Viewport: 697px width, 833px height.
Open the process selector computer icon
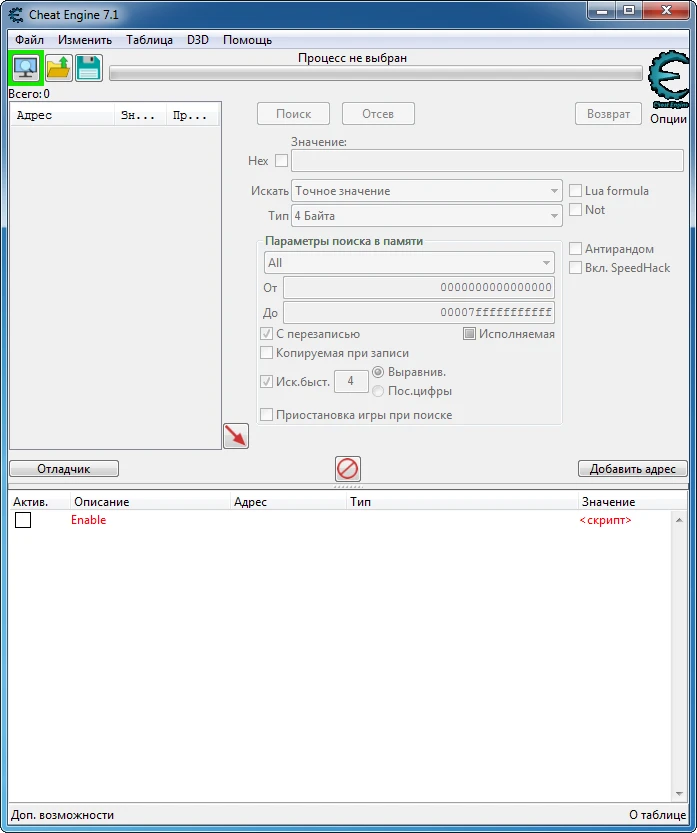click(26, 68)
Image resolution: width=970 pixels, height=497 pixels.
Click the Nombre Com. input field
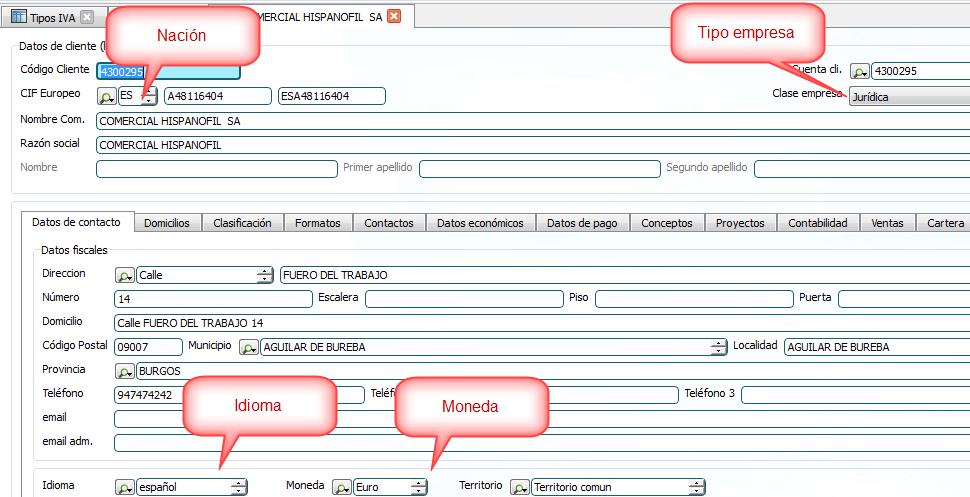click(530, 121)
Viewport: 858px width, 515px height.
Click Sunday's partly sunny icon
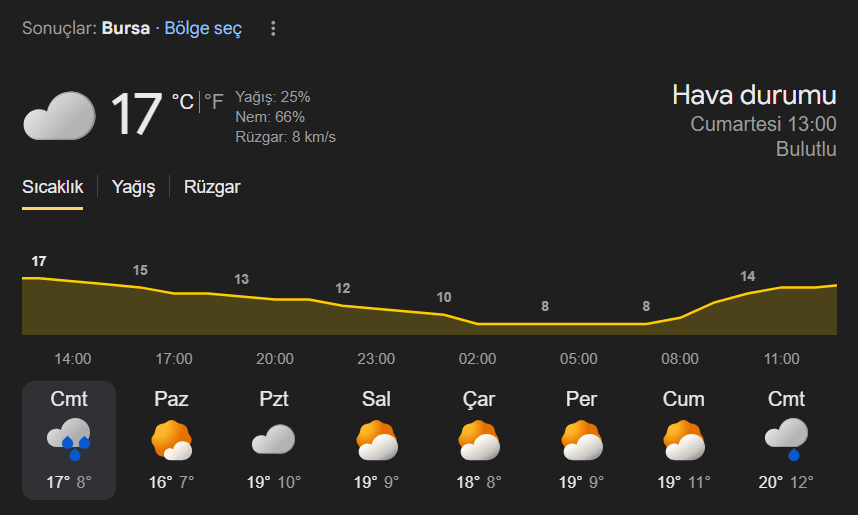coord(171,440)
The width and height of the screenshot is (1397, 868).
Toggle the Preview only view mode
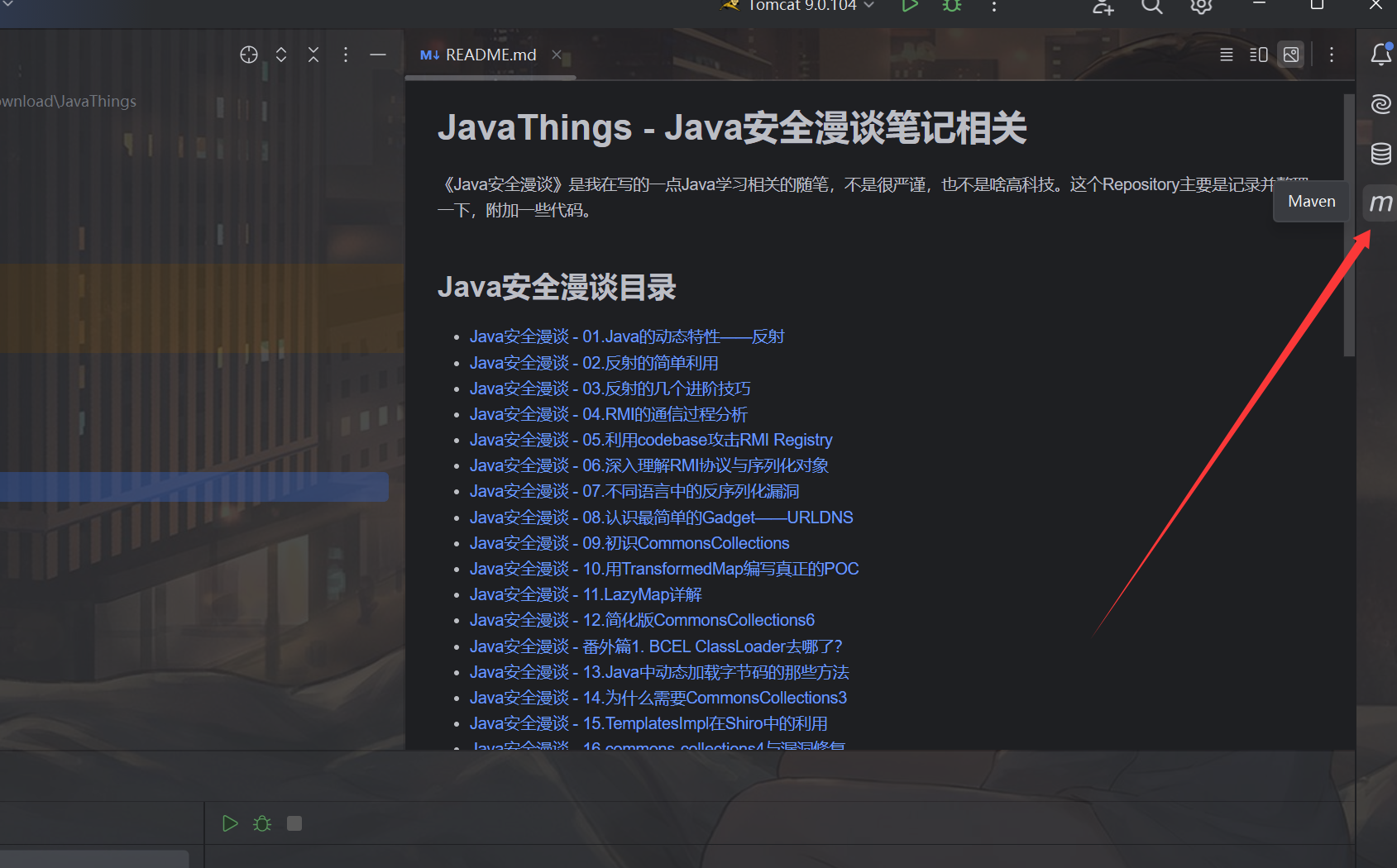coord(1290,55)
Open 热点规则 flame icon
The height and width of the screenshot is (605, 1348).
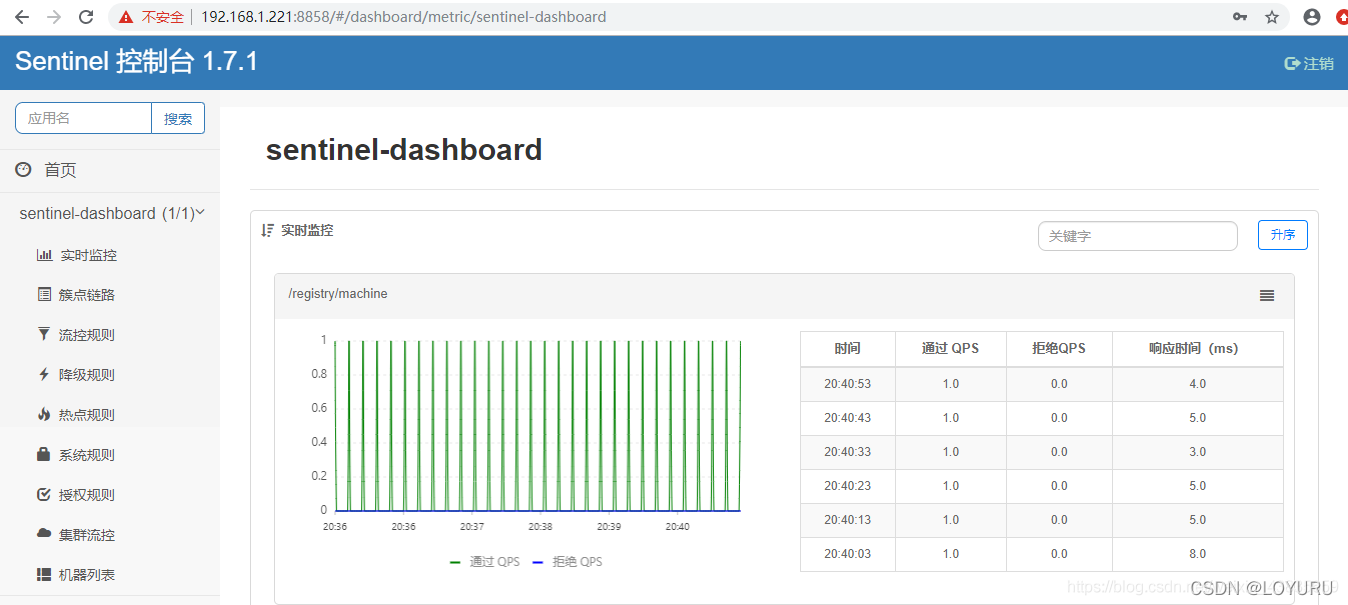(43, 414)
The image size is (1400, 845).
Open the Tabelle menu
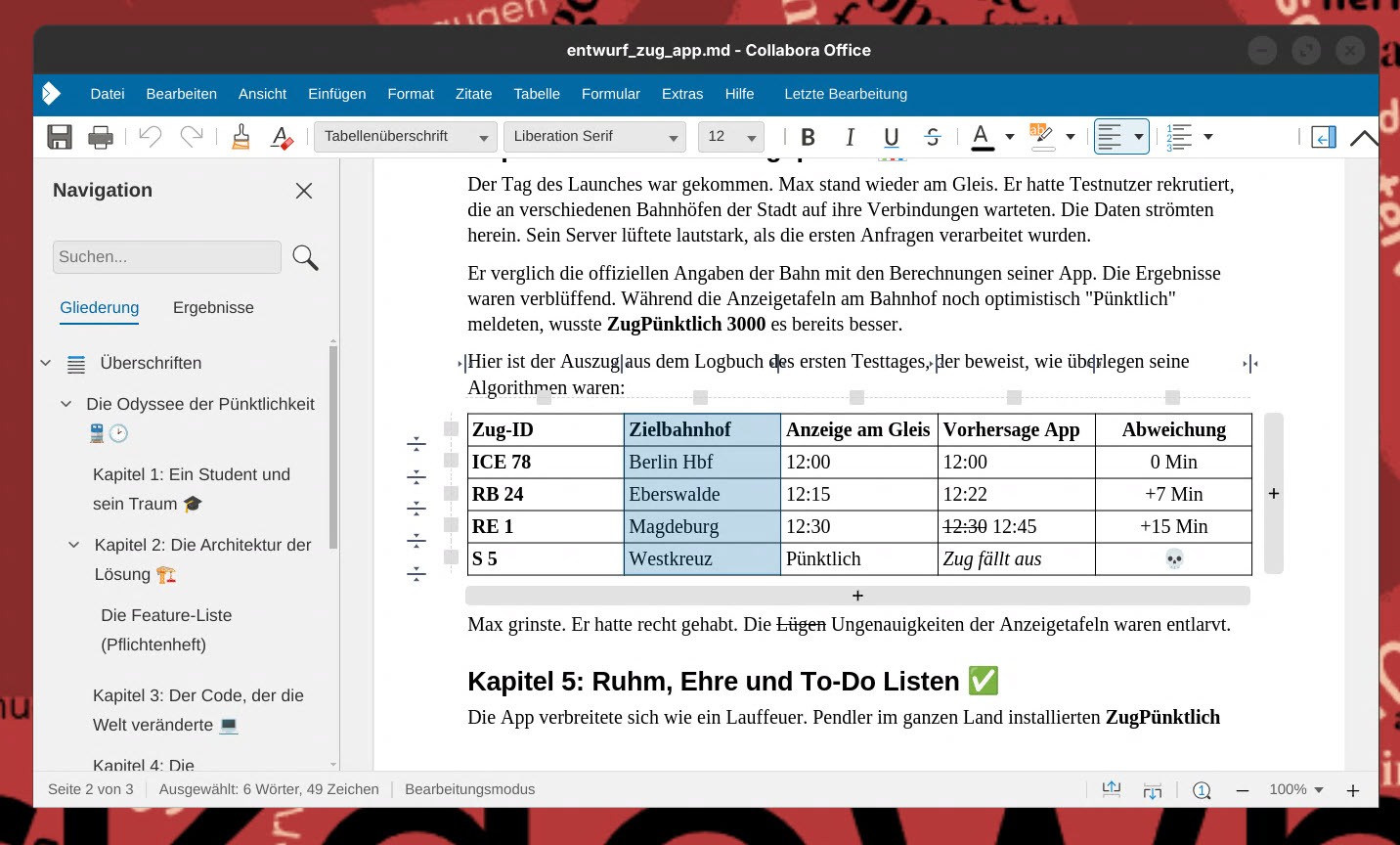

Activity:
From the entries above, copy every line that holds the word "Viewport".

Solution to the exercise:
Viewport: 697px width, 833px height.
Viewport: 858px width, 515px height.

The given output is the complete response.